Me levanto, desayuno y me dirijo al hospital. No hay nadie esperando. Relleno el formulario y me miden la tensión arterial. Resultado: demasiado baja. Me recomiendan regresar más tarde.
Después de un reencuentro con las patas, después de comer en un italiano con expresso de postre, y después de organizar un viaje a Pirineos, el subidón creo que ha puesto mi tensión a punto.
Vuelvo a la clínica y, una vez más, completo la hoja con mis datos pero ahora mucho más rápido que esta mañana. Hay 3 personas y yo acabo la primera. Estiro el brazo y, ¡SÍ! me dejan pasar a camilla. Allí me siento con una coca cola en mano derecha mientras la izquierda aprieta la pelota de gomaespuma. No han pasado más de dos minutos cuando la máquina empieza a hacer bip bip. El hombre me recoloca la aguja que está clavada en brazo y me dice que no deje de abrir y cerrar el puño. La máquina que hace bip, sigue haciendo bip bip bip. Mi brazo se empieza a dormir y mi cuerpo a flaquear. Hemos pillado una vena muy finita y no sale bien, me dicen. ¿Probamos con el otro brazo? Pregunto. Aunque en el fondo hoy ya no quiero seguir intentándolo. No, no te quedes, me aconsejan, ven la próxima semana.

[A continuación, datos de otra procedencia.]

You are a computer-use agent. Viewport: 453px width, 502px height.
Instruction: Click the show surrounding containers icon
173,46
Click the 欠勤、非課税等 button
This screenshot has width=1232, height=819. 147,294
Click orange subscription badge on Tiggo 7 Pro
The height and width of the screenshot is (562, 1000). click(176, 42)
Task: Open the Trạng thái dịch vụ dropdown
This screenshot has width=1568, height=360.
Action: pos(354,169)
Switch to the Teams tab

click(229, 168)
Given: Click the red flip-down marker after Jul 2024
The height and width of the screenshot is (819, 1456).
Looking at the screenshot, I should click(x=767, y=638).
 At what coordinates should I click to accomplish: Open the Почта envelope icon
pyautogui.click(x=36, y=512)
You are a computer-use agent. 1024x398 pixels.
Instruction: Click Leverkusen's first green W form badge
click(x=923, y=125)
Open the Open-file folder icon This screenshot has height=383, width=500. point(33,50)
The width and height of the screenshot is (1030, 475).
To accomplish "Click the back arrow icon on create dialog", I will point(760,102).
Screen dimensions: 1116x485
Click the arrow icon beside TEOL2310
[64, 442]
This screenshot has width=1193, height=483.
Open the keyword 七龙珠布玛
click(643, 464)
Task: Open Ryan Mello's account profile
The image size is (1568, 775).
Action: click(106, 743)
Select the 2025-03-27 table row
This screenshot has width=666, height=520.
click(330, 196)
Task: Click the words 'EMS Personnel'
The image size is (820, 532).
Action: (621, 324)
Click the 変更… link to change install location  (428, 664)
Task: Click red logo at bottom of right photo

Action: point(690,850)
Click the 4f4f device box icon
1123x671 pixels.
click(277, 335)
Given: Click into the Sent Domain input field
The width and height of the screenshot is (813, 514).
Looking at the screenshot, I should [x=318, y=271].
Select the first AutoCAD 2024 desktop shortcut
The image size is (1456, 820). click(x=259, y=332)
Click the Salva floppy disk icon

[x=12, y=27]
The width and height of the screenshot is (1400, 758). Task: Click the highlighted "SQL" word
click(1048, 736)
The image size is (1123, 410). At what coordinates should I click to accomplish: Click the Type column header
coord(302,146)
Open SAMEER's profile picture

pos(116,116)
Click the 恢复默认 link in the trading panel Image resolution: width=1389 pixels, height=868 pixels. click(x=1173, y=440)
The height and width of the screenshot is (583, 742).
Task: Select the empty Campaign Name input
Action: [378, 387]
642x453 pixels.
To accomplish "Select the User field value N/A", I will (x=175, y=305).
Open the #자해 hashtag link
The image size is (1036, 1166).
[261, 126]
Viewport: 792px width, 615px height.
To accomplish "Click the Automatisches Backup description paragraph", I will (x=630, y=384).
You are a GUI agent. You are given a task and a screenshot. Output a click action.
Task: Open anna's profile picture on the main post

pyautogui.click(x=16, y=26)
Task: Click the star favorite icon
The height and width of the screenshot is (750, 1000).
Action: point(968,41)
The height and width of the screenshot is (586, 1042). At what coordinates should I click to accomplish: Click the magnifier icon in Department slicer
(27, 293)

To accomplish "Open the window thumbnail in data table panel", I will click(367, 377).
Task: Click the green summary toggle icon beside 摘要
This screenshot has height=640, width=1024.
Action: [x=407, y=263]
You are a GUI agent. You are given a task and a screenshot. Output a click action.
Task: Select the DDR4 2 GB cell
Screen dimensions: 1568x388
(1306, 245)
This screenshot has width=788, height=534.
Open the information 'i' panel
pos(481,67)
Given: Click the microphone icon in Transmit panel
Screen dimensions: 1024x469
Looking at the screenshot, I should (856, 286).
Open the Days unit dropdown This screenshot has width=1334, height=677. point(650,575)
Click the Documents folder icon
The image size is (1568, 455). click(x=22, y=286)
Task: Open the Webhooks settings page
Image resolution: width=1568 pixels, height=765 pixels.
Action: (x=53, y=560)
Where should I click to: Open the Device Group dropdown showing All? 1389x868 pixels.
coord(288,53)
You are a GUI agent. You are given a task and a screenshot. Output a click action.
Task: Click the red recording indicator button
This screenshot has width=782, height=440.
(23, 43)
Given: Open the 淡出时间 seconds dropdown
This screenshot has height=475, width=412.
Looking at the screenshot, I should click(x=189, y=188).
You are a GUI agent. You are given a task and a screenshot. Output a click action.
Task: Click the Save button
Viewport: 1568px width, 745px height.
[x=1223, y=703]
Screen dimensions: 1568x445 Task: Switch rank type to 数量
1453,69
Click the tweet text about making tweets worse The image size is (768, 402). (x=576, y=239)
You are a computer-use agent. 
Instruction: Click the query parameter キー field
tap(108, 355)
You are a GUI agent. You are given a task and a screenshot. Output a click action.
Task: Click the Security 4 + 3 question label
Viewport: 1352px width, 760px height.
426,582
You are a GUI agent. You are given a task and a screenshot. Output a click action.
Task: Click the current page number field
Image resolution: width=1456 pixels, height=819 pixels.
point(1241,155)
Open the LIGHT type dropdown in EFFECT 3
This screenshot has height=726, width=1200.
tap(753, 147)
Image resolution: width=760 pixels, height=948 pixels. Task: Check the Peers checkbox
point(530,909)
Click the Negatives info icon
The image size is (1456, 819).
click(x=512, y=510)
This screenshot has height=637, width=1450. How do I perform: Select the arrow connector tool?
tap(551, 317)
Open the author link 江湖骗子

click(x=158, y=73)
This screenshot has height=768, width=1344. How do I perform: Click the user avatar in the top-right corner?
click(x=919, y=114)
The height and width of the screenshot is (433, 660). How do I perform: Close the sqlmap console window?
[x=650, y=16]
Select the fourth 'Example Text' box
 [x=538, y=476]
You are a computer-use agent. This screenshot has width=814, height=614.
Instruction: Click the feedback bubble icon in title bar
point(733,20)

La enfermera me desengancha, me quita el tubo. Luego, no cierra bien la bolsa con la (poca) sangre que contiene y se le cae al suelo. Con unas servilletas la recoge a medias para ir rápidamente a atender al señor de al lado que entre tanto ha acabado de donar sin ninguna dificultad.
Termino mi bebida y me voy mirando de reojo esa lamentable imagen. Mi sangre esparcida por las baldosas blancas.
Adiós 2009. En el 2010 ni una gota desperdiciada.